MathViews lets you single-step through your program using either menu items or key strokes. The Step Over and Trace Into menu items from the top level Debug menu allow you to single step your program. These menu items can be accessed using the F8 and F7 keys respectively. The Step Over single step command will execute each line of your program but will not step into any functions. Instead, functions will be executed and program execution will continue to the next line of your program. The Trace Into command performs similar to the Step Over command, however, it will allow you to step into a function. Program execution continues on the first line of the M-file containing the function you traced into.
The current program call stack can be viewed in the Stack window. Information contained in the Stack windows includes the current function being executed, the Line at which the function was called, whether Trace is enabled, and the name of the file containing the function. The Stack window is updated as the program is executed. As you single-step through your program you can always see which function is being executed and which execution path was used to reach the function.

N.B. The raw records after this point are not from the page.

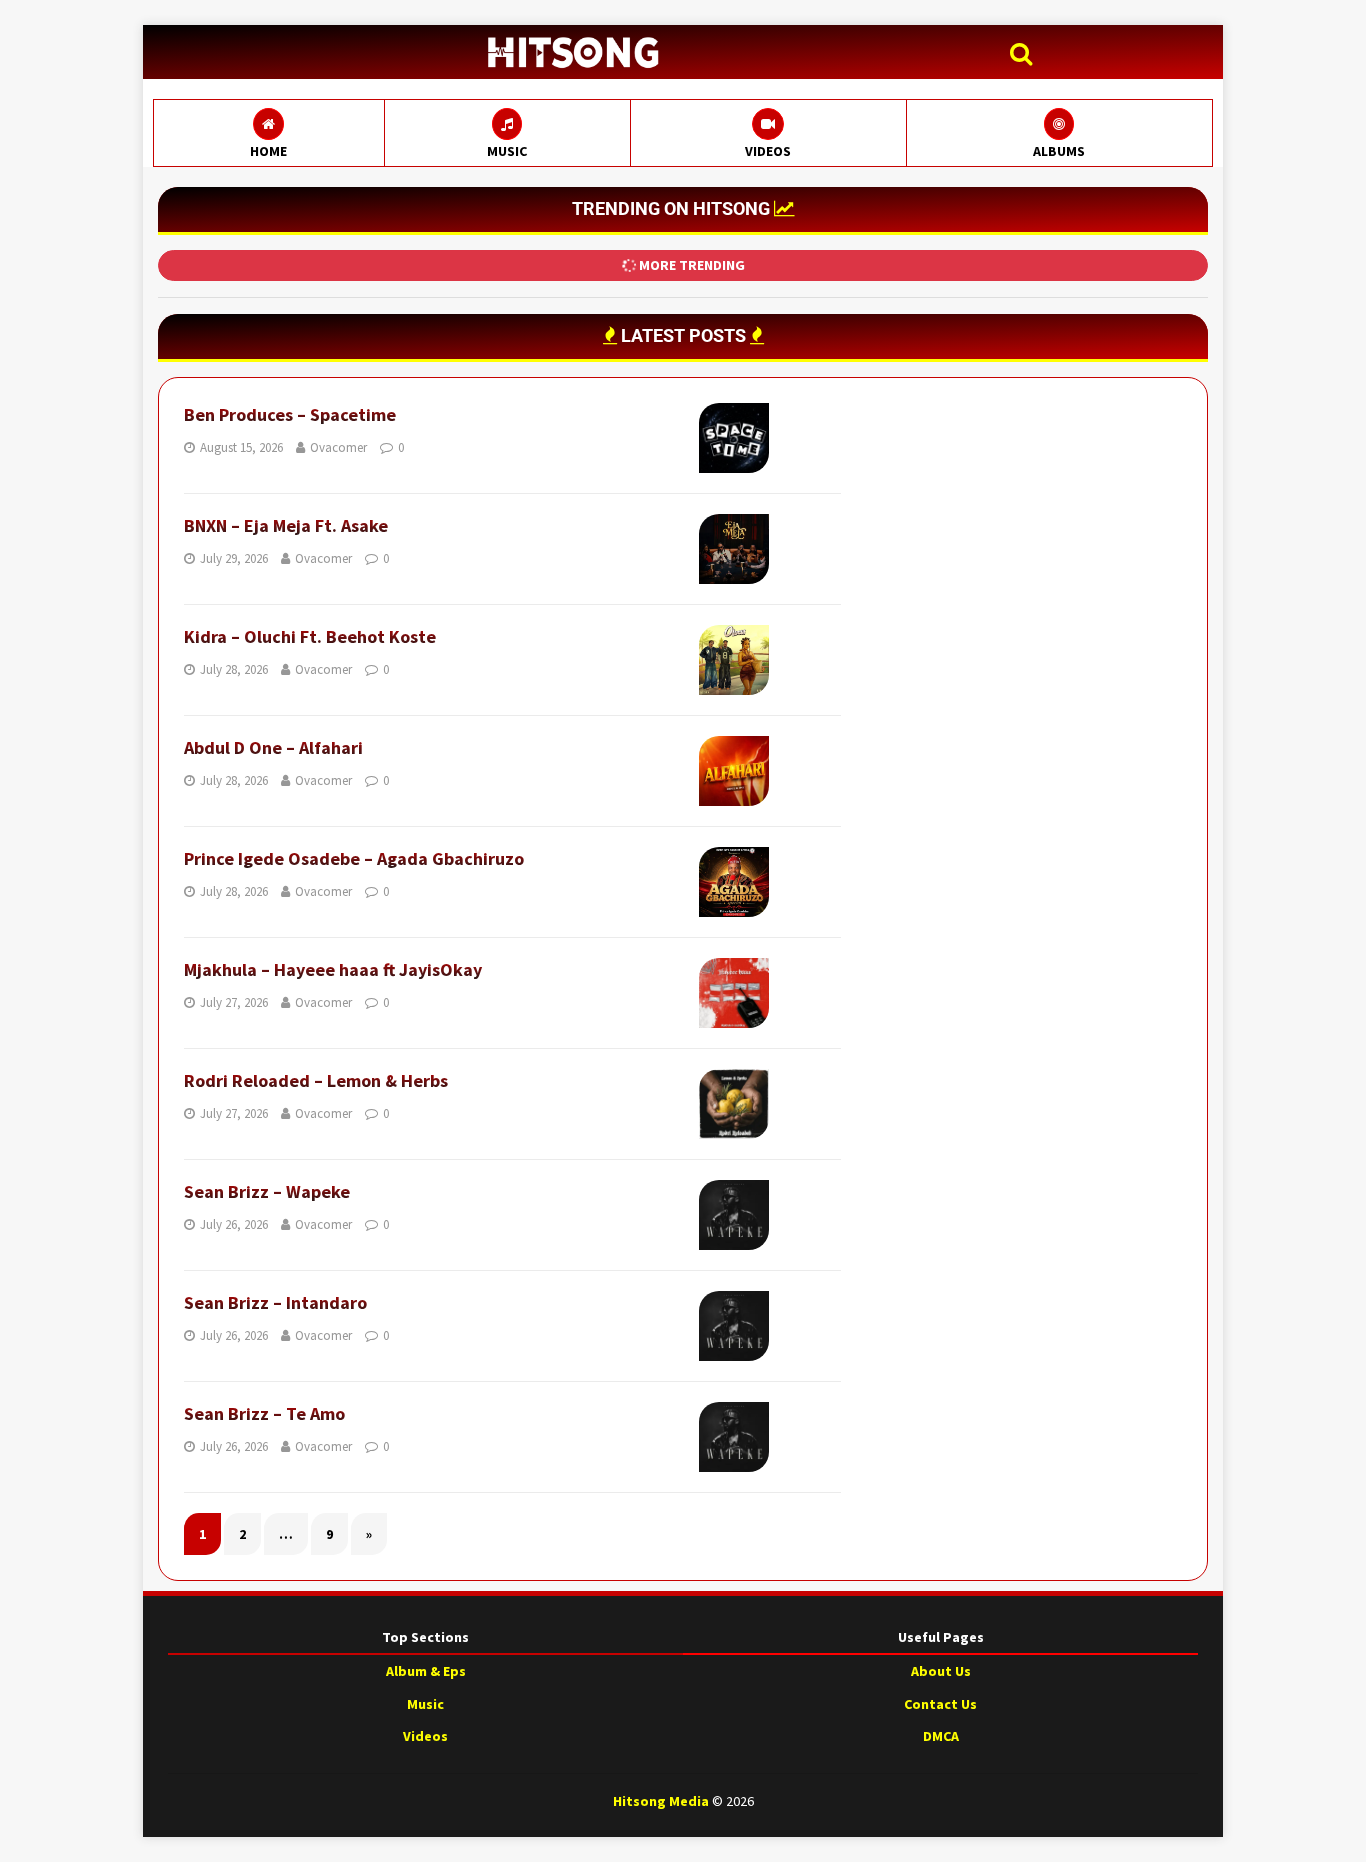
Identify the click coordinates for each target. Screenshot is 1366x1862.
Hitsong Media (661, 1801)
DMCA (941, 1736)
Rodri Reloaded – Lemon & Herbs (316, 1080)
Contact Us (940, 1704)
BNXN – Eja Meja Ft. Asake (286, 525)
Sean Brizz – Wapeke (267, 1191)
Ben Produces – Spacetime (290, 414)
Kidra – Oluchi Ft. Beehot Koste (310, 636)
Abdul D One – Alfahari (273, 747)
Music (425, 1704)
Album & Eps (426, 1671)
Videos (425, 1736)
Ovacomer (338, 447)
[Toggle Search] (1026, 54)
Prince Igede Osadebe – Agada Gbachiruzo (354, 858)
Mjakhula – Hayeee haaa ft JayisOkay (333, 969)
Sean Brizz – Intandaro (275, 1302)
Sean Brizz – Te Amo (264, 1413)
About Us (941, 1671)
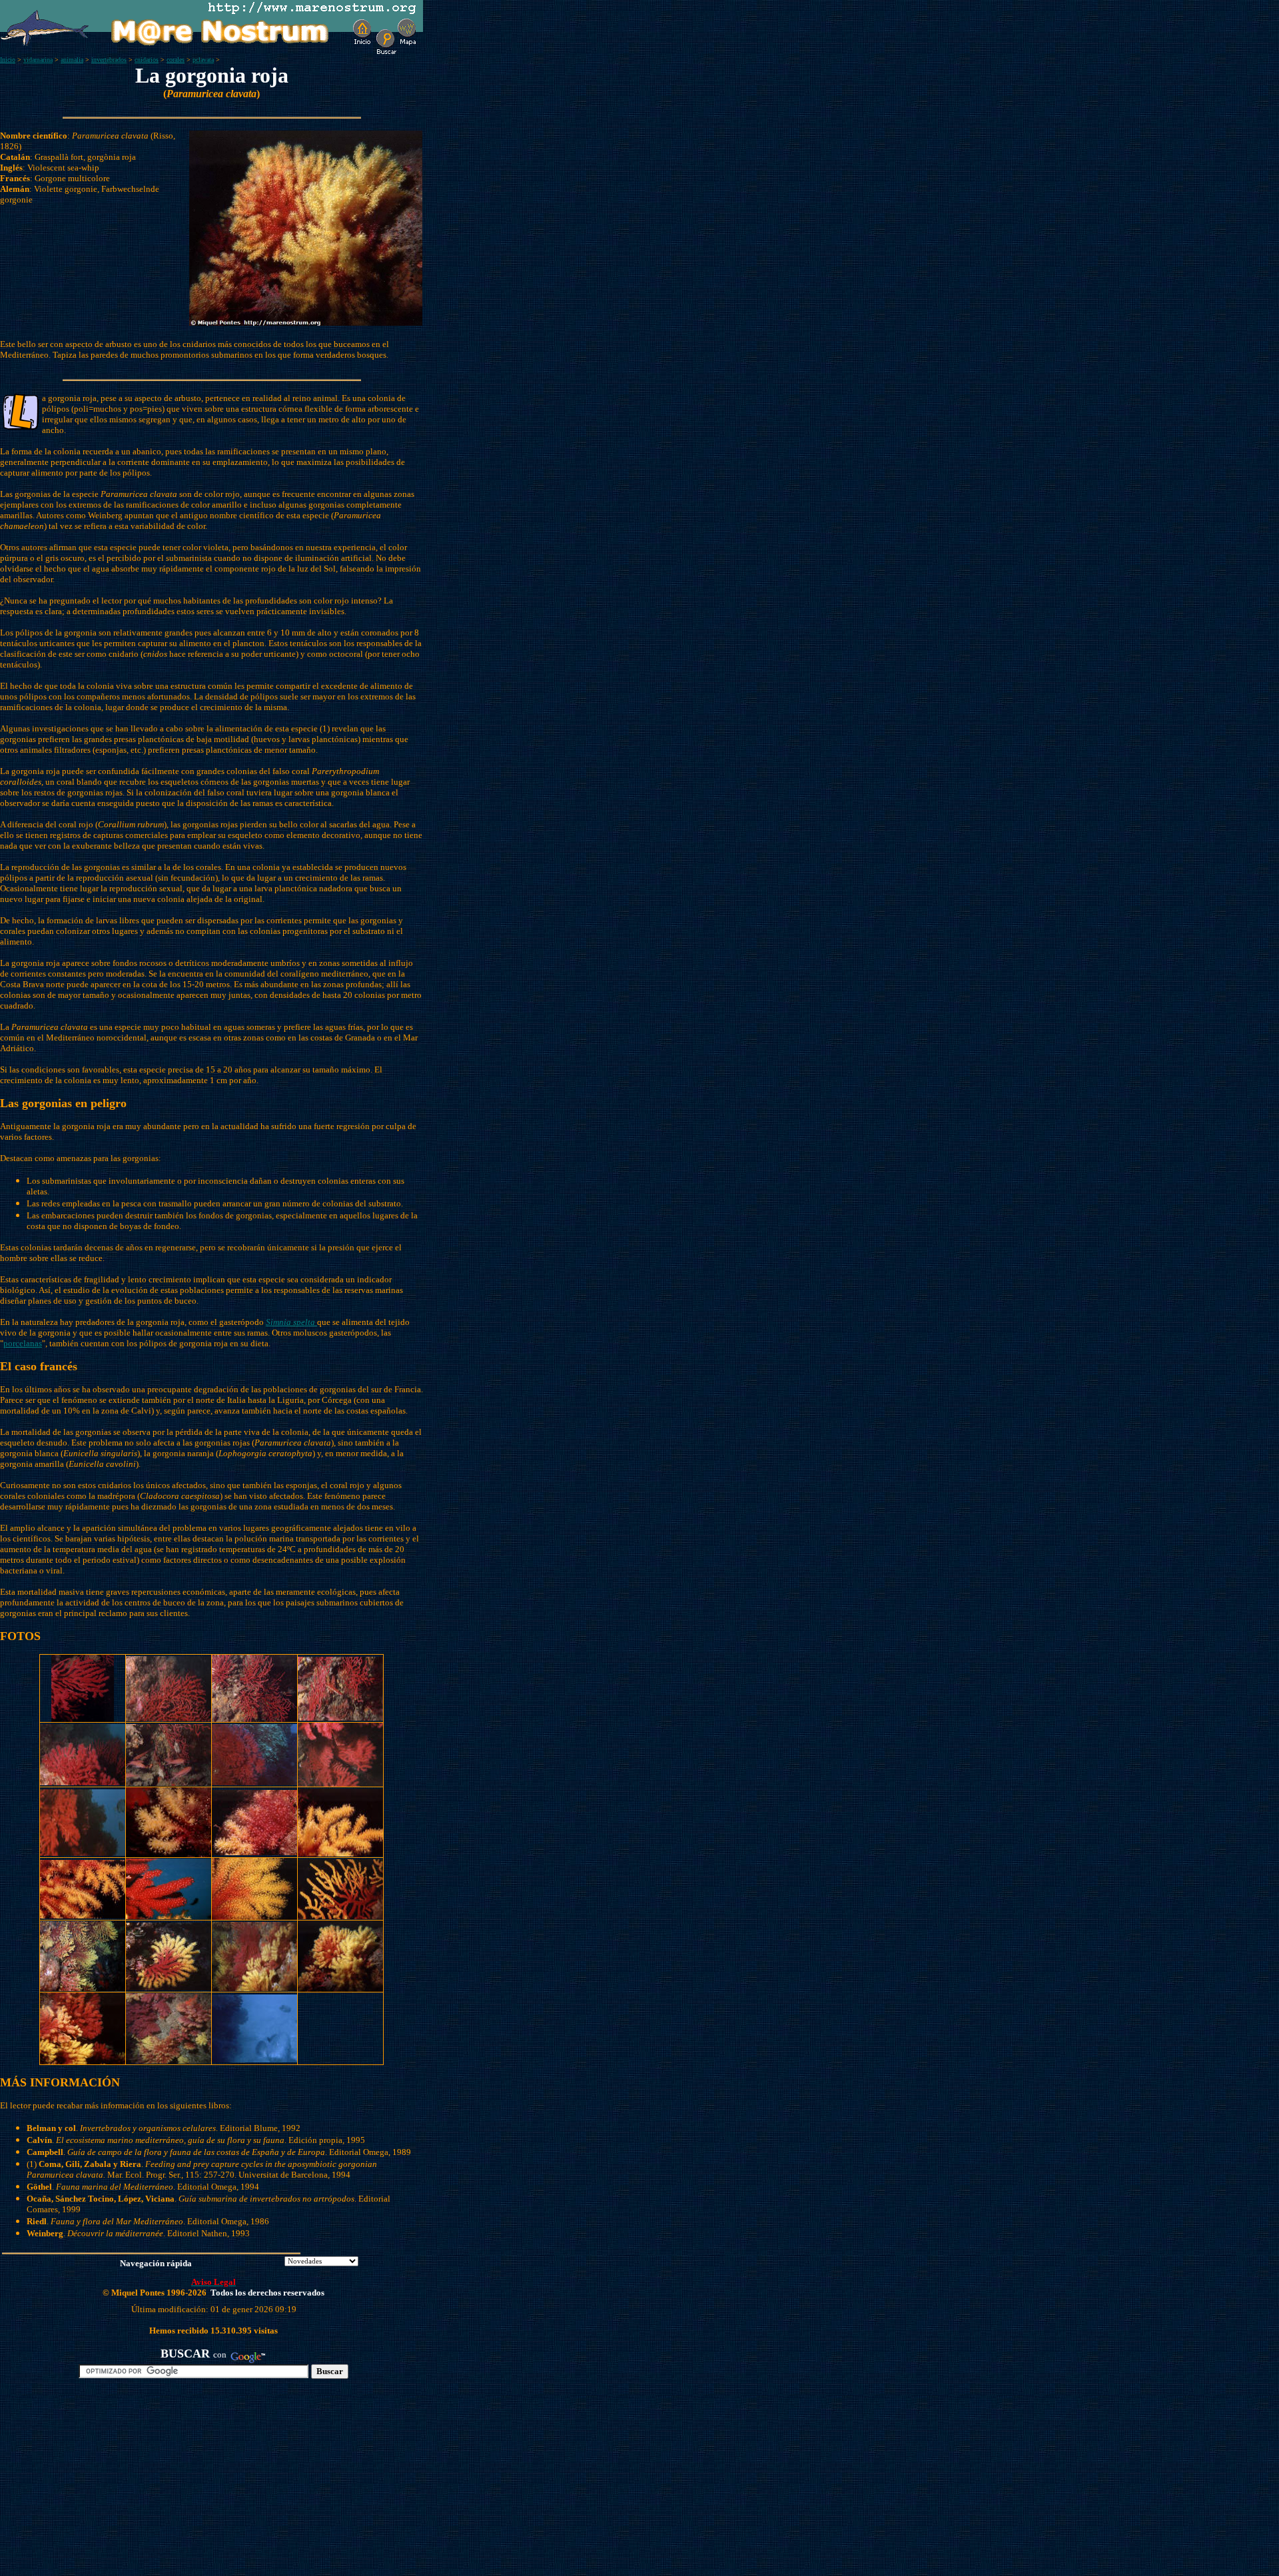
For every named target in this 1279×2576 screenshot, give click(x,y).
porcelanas (22, 1343)
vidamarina (38, 59)
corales (176, 59)
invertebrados (109, 59)
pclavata (203, 59)
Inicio (7, 59)
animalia (72, 59)
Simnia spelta (291, 1322)
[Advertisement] (154, 2482)
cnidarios (147, 59)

MathViews variables can be examined using the Variables window. The variables window shows the variables visible in the current function scope. In order to improve performance, the variables window is only updated whenever it is selected. The window is divided into two areas. The variables list on the left side of the window shows a list of the currently visible variables. The value of a variable can be examined by selecting it using the left mouse button. The value is displayed in the scrollable area in the right-hand side of the variables window.
A MathViews program can be automatically single-stepped using the Animate menu item from the top level Debug menu. This menu item can also be accessed using the F3 function key. The Animate command can also be issued after a breakpoint has been used to halt the program execution.